The stretch wanted below opens at the line containing "The width and height of the screenshot is (804, 670)." and closes at the line containing "is (252, 215).". Please return it exactly, with no other lines.

═══ Source records

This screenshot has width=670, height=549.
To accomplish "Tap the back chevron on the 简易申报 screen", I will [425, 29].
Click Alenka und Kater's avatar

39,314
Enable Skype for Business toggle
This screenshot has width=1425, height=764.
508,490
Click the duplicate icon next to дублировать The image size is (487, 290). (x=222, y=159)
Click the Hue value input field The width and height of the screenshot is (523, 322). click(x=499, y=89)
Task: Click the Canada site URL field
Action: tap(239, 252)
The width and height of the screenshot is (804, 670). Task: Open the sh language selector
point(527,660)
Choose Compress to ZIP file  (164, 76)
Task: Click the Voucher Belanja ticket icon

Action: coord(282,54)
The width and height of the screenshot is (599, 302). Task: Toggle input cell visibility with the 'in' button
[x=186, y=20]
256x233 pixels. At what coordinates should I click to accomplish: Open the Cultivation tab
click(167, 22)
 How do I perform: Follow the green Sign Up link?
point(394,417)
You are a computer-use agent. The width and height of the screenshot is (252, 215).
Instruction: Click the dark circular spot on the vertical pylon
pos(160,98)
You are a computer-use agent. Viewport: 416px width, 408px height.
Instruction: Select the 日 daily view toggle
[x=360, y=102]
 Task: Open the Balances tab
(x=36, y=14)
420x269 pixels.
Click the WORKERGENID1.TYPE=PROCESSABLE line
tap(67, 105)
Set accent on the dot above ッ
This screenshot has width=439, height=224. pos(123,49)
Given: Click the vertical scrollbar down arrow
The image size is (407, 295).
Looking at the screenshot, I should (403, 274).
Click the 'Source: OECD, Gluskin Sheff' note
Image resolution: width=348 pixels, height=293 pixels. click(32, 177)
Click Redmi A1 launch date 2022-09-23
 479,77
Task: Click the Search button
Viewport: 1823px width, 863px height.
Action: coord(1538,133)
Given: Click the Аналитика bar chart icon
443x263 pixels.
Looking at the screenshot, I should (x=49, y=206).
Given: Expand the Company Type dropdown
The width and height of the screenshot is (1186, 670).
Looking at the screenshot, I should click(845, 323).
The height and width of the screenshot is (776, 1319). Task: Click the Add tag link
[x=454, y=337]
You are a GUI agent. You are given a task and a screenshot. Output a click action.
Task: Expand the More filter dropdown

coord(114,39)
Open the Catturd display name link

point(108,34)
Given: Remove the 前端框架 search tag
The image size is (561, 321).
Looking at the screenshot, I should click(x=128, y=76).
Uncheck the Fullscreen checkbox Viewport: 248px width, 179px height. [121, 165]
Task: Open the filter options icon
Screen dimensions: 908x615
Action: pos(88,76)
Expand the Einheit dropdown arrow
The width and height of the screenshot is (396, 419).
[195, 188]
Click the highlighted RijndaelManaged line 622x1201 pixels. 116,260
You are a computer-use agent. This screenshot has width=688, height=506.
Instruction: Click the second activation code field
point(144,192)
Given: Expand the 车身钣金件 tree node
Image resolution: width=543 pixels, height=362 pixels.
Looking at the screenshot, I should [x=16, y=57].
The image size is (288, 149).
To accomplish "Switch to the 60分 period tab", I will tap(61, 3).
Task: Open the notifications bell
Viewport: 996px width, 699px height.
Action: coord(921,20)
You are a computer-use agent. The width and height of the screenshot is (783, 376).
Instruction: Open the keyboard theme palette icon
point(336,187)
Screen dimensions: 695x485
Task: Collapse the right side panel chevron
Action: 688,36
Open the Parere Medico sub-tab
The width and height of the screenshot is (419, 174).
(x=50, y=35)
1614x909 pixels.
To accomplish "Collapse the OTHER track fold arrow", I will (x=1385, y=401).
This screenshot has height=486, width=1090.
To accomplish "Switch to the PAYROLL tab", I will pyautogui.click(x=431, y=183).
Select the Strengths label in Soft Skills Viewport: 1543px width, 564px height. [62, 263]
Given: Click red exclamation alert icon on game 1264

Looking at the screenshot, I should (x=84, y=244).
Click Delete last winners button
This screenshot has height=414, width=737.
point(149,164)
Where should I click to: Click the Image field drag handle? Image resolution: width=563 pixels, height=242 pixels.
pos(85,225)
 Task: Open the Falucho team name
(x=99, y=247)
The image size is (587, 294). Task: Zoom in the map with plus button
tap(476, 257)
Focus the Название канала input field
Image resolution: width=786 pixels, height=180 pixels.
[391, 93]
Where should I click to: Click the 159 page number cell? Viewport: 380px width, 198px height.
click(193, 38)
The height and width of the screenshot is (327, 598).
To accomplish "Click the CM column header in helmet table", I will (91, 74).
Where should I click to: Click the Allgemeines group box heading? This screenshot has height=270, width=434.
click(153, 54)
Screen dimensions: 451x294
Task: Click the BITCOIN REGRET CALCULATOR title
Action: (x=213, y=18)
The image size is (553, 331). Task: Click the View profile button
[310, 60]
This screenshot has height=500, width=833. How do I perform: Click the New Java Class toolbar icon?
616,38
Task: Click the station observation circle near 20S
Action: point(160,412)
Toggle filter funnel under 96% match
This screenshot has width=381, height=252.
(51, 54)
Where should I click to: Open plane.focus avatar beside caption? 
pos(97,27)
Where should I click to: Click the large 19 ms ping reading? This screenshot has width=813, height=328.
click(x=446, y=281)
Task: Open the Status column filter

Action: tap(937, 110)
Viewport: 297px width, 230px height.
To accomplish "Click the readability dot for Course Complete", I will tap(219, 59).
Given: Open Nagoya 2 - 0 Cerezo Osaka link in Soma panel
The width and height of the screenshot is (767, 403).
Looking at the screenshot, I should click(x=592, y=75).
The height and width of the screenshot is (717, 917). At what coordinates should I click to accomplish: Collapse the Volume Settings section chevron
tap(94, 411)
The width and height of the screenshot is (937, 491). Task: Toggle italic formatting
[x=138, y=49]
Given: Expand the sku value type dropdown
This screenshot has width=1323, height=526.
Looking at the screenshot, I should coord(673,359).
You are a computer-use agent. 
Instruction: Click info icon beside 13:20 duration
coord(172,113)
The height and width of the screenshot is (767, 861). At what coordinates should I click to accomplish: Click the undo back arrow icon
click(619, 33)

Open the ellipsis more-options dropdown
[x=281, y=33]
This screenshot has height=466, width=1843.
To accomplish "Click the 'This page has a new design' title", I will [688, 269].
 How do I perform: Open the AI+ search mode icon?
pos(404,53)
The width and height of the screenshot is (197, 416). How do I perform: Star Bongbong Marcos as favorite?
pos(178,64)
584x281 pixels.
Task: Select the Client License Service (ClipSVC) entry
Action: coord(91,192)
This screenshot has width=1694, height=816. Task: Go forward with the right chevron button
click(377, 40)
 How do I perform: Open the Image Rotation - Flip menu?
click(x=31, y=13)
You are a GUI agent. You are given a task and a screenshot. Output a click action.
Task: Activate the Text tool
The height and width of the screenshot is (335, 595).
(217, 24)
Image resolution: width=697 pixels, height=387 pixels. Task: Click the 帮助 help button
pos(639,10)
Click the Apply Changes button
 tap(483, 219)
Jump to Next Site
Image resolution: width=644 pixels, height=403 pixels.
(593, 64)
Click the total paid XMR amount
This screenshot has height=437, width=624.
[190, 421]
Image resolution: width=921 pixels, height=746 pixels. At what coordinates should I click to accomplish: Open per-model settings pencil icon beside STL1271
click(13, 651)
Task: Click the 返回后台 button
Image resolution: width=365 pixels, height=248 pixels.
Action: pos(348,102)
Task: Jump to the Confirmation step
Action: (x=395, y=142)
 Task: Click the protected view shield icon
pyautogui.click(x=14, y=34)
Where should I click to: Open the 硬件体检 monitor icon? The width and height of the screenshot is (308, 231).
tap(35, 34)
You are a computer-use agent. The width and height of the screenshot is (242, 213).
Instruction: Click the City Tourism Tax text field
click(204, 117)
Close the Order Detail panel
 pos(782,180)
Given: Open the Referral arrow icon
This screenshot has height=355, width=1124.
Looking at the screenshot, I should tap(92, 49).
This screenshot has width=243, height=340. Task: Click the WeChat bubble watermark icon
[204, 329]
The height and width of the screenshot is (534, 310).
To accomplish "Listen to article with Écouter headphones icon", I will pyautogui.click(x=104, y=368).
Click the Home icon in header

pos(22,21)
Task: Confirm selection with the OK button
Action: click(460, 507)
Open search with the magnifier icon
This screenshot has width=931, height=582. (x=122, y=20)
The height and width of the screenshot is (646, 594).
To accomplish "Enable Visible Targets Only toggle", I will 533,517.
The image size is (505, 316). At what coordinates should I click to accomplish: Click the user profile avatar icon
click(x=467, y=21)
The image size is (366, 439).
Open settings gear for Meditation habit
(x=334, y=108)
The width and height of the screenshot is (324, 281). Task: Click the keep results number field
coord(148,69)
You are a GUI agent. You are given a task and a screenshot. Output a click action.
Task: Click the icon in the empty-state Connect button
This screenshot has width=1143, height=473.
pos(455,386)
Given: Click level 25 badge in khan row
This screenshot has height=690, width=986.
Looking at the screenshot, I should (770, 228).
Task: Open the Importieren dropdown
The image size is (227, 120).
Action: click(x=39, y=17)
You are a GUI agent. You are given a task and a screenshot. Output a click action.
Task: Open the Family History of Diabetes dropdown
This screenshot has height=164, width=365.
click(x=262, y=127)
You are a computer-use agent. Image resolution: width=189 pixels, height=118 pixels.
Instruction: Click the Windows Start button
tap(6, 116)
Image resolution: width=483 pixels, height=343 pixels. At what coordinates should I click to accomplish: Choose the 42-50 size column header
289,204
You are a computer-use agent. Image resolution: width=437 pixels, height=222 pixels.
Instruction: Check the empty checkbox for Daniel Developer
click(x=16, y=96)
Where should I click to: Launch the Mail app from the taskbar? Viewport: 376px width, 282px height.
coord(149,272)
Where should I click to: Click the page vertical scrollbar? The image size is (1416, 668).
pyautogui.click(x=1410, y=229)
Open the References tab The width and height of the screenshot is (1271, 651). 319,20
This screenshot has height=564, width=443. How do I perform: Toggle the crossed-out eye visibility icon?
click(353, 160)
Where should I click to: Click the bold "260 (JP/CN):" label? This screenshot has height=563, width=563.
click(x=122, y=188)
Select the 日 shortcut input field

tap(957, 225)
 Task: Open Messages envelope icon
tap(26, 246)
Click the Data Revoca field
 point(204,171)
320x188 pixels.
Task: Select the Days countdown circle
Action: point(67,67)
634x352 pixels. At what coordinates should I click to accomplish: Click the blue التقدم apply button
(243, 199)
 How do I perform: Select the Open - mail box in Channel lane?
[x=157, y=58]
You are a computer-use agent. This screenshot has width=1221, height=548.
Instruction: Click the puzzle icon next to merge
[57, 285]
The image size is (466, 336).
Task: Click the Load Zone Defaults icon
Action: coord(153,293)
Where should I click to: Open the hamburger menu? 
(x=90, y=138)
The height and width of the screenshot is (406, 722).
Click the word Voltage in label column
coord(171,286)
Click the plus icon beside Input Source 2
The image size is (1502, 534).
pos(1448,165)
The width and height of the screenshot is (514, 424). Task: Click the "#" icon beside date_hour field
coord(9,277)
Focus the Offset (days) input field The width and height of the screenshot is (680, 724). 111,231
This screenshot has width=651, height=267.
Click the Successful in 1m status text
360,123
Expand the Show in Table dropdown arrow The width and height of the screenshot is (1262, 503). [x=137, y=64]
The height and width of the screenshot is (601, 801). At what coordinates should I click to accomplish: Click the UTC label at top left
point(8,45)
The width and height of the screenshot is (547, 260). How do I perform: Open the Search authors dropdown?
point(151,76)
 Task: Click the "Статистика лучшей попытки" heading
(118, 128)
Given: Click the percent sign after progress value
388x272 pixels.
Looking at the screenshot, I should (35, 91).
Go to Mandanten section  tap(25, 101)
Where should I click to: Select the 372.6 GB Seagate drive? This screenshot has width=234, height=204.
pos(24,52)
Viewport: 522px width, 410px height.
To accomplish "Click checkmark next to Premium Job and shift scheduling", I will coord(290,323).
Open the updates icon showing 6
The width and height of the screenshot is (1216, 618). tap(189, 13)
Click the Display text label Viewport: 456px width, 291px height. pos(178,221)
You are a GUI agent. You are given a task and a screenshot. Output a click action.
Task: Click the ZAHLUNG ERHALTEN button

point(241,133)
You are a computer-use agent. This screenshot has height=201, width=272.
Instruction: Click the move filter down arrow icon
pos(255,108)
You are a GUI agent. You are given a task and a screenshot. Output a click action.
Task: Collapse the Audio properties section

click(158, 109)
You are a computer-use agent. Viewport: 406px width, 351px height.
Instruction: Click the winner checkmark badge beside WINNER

══════

Solution to the exercise »
The width and height of the screenshot is (804, 670). Task: Open the sh language selector
point(527,660)
Choose Compress to ZIP file  (164, 76)
Task: Click the Voucher Belanja ticket icon

Action: coord(282,54)
The width and height of the screenshot is (599, 302). Task: Toggle input cell visibility with the 'in' button
[x=186, y=20]
256x233 pixels. At what coordinates should I click to accomplish: Open the Cultivation tab
click(167, 22)
 How do I perform: Follow the green Sign Up link?
point(394,417)
You are a computer-use agent. The width and height of the screenshot is (252, 215).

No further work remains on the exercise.